Walk into a roadside restaurant after a long day on the highway, and you can practically taste your meal before sitting down. The familiar smells of fresh-baked pie and salty fries need little introduction en route to your belly.
That sensory experience is similar for wildlife coming upon lush patches in otherwise denuded landscapes. Typical home gardens, fertile islands amid seas of turf, are flashing beacons for animals. “If you’re putting in a garden in a place where it’s kind of a food desert for them,” says HSUS director of urban wildlife solutions John Griffin, “of course it’s going to be attractive.”
Unfortunately, homeowners’ responses to wild nibblers often involve poisons and traps. As a culture, we tend to appreciate birds and butterflies but lose patience for other creatures, especially foraging mammals just trying to survive in a human-dominated world. But you can have your veggies—and your flowers and trees—and let the wildlife eat some, too, by following these methods.

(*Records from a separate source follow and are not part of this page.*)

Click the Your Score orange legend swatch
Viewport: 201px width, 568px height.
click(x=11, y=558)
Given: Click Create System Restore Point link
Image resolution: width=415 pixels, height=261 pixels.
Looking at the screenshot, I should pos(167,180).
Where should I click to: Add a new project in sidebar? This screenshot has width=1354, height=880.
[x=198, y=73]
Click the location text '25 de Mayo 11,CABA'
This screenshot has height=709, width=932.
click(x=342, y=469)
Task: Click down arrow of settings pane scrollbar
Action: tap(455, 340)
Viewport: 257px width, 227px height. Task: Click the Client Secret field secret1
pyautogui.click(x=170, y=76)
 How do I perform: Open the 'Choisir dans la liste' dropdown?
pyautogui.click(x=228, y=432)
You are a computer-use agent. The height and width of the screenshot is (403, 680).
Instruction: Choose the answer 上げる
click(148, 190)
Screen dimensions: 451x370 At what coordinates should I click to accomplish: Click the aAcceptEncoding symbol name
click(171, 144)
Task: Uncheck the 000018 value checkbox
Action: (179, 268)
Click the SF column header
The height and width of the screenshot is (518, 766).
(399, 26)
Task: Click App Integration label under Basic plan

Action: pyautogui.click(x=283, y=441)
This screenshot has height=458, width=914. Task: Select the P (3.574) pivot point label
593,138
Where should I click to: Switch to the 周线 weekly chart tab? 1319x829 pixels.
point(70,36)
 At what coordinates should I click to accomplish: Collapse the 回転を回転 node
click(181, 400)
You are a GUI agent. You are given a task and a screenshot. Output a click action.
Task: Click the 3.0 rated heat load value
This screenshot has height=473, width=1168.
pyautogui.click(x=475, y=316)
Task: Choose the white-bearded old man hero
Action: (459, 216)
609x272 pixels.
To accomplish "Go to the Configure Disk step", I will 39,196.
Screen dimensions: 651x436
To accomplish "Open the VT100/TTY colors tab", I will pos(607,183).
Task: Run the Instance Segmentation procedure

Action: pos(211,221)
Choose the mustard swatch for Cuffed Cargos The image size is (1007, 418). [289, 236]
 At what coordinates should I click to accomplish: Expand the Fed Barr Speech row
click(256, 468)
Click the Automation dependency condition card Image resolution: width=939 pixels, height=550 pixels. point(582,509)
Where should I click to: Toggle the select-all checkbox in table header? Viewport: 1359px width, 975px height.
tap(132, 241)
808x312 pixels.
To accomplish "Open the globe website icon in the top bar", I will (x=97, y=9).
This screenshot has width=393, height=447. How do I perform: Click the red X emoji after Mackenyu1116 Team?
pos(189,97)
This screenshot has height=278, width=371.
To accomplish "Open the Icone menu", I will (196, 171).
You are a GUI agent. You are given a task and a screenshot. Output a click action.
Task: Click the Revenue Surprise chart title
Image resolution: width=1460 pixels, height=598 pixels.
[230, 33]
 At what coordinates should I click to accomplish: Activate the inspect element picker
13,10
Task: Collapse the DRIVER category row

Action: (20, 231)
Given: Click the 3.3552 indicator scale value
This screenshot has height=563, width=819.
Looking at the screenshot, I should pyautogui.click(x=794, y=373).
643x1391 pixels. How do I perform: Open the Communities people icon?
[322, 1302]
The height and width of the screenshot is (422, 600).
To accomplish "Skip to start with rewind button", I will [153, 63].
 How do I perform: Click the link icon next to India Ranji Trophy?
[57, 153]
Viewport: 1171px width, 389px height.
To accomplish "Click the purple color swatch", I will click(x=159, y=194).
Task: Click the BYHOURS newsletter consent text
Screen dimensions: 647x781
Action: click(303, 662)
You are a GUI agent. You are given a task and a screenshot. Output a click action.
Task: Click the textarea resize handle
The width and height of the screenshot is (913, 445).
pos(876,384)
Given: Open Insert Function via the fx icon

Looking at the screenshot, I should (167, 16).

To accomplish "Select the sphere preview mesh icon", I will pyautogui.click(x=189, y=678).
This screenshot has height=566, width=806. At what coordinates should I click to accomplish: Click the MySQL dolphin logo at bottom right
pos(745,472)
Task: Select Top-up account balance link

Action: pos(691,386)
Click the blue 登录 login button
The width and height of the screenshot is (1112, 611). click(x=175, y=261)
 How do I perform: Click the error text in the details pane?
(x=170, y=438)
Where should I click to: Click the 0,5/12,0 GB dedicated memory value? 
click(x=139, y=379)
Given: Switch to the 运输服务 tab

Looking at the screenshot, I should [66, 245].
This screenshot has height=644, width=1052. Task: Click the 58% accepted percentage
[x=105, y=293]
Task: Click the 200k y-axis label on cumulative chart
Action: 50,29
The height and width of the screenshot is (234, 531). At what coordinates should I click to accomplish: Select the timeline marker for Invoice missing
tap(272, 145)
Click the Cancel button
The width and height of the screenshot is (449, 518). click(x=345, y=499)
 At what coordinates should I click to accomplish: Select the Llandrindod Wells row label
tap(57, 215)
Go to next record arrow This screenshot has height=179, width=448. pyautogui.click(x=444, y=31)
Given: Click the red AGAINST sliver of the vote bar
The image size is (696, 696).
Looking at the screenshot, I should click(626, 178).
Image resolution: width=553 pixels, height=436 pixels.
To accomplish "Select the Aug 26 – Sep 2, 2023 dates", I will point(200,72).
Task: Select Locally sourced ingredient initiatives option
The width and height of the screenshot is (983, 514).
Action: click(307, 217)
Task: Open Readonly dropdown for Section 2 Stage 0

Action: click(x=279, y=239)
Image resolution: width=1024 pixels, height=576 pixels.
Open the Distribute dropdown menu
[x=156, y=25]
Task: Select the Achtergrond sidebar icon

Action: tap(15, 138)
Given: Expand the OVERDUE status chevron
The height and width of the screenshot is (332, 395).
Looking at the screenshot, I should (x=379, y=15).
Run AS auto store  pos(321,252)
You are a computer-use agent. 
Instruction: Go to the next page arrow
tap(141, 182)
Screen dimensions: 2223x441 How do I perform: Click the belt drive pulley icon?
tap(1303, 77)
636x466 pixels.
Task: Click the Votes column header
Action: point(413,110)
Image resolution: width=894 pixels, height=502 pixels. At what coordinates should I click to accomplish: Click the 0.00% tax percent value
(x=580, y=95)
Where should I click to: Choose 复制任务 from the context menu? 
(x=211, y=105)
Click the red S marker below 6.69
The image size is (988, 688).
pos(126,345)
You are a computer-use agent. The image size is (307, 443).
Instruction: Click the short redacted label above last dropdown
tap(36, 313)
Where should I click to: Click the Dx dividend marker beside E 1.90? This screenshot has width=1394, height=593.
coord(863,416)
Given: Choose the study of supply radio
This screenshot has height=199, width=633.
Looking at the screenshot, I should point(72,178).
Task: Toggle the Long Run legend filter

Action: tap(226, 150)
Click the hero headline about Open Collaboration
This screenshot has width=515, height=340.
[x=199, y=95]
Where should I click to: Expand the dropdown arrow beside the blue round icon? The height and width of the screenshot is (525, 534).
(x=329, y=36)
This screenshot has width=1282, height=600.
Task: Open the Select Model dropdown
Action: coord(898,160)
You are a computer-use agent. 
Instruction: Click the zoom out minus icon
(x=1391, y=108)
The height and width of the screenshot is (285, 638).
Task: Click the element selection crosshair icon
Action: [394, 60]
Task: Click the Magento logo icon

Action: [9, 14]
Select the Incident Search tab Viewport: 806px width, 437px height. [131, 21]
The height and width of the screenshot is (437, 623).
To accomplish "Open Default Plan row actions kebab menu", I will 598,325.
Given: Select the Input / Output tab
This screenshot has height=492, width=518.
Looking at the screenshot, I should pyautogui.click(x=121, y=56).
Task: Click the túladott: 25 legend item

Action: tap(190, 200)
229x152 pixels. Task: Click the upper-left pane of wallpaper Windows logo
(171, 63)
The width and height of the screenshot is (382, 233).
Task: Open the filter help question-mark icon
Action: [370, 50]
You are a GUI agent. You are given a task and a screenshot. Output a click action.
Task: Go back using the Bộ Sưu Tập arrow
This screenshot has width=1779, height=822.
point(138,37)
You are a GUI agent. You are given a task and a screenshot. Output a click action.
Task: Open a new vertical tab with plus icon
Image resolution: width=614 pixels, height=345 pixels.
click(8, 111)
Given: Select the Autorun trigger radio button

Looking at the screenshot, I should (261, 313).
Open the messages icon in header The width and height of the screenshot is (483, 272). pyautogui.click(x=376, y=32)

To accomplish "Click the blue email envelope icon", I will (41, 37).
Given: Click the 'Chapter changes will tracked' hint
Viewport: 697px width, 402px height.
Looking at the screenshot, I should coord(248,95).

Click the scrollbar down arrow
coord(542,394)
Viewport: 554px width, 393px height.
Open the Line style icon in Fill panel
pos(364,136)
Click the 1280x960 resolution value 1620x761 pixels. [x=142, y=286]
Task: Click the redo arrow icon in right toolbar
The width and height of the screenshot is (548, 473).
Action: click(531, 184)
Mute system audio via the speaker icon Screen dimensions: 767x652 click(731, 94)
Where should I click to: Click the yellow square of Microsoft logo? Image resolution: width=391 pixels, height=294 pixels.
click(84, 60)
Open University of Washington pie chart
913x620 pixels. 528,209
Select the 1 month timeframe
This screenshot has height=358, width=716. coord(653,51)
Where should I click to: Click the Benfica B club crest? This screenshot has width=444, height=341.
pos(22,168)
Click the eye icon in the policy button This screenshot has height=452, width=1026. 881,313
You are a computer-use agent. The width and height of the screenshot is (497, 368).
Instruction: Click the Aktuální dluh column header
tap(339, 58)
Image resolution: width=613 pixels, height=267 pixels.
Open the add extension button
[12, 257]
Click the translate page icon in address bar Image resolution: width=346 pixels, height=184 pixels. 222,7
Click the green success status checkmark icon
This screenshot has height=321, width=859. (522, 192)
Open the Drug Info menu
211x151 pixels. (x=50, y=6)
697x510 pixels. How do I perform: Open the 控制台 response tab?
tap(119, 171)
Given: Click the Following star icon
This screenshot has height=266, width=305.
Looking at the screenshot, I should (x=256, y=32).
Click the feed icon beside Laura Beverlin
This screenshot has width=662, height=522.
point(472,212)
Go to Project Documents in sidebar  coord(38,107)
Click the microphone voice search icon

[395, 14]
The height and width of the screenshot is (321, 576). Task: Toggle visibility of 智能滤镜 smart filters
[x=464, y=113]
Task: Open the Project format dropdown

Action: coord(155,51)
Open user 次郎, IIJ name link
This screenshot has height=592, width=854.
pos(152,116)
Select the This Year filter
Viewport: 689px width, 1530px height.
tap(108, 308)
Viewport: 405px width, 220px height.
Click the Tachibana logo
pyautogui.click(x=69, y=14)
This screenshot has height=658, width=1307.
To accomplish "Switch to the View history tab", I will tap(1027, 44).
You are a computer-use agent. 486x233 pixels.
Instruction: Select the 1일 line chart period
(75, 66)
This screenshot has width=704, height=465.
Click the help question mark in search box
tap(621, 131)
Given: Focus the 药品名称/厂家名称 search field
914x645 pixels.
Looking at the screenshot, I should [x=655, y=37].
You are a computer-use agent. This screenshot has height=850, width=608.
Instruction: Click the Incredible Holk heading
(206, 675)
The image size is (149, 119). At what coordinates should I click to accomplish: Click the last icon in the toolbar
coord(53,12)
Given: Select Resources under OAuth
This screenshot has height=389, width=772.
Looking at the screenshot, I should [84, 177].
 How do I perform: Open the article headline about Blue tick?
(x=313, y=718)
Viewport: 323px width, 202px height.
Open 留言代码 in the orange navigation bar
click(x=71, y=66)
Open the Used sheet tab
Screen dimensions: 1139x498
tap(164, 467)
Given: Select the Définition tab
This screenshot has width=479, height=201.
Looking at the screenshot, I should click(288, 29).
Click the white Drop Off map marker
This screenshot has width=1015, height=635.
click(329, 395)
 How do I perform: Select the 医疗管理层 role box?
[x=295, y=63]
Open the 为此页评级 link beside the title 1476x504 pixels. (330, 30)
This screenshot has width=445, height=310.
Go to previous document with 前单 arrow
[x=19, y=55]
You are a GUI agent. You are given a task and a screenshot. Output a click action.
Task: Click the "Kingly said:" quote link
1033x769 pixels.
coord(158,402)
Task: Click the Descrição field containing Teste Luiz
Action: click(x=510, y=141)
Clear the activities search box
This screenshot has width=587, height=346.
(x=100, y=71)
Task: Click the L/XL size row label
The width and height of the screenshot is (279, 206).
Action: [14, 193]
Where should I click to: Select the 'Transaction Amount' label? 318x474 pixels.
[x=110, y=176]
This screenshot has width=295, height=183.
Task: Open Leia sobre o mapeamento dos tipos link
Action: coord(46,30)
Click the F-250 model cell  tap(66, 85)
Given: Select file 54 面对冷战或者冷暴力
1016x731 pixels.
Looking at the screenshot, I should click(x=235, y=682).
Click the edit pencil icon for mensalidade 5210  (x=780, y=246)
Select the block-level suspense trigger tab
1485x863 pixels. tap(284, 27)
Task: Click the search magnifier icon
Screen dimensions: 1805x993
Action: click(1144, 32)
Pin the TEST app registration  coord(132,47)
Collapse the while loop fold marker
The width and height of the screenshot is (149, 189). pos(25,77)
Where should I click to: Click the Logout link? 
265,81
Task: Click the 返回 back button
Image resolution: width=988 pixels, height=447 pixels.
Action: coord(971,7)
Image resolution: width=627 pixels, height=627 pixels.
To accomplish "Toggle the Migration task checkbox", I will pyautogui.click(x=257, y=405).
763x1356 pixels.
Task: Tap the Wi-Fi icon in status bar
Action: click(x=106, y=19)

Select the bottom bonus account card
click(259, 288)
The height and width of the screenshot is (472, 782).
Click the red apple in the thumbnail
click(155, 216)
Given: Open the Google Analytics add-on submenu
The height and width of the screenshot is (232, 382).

A humane backyard is a natural habitat offering wildlife plenty of food, water and cover, plus a safe place to live free from pesticides, chemicals, free-roaming pets, inhumane practices and other threats. And it's so easy to build!
Obscure the view
When deer discovered my Joe-Pye weed, a butterfly magnet, I placed rosebush cuttings around emerging leaves and let nearby grass grow taller, creating visual and tactile barriers that encouraged the deer to move on. Similar methods protect the orchard at the HSUS-affiliated Fund for Animals Wildlife Center in Ramona, Calif., where staff must deter free-ranging wildlife from eating produce grown for injured and orphaned wild patients.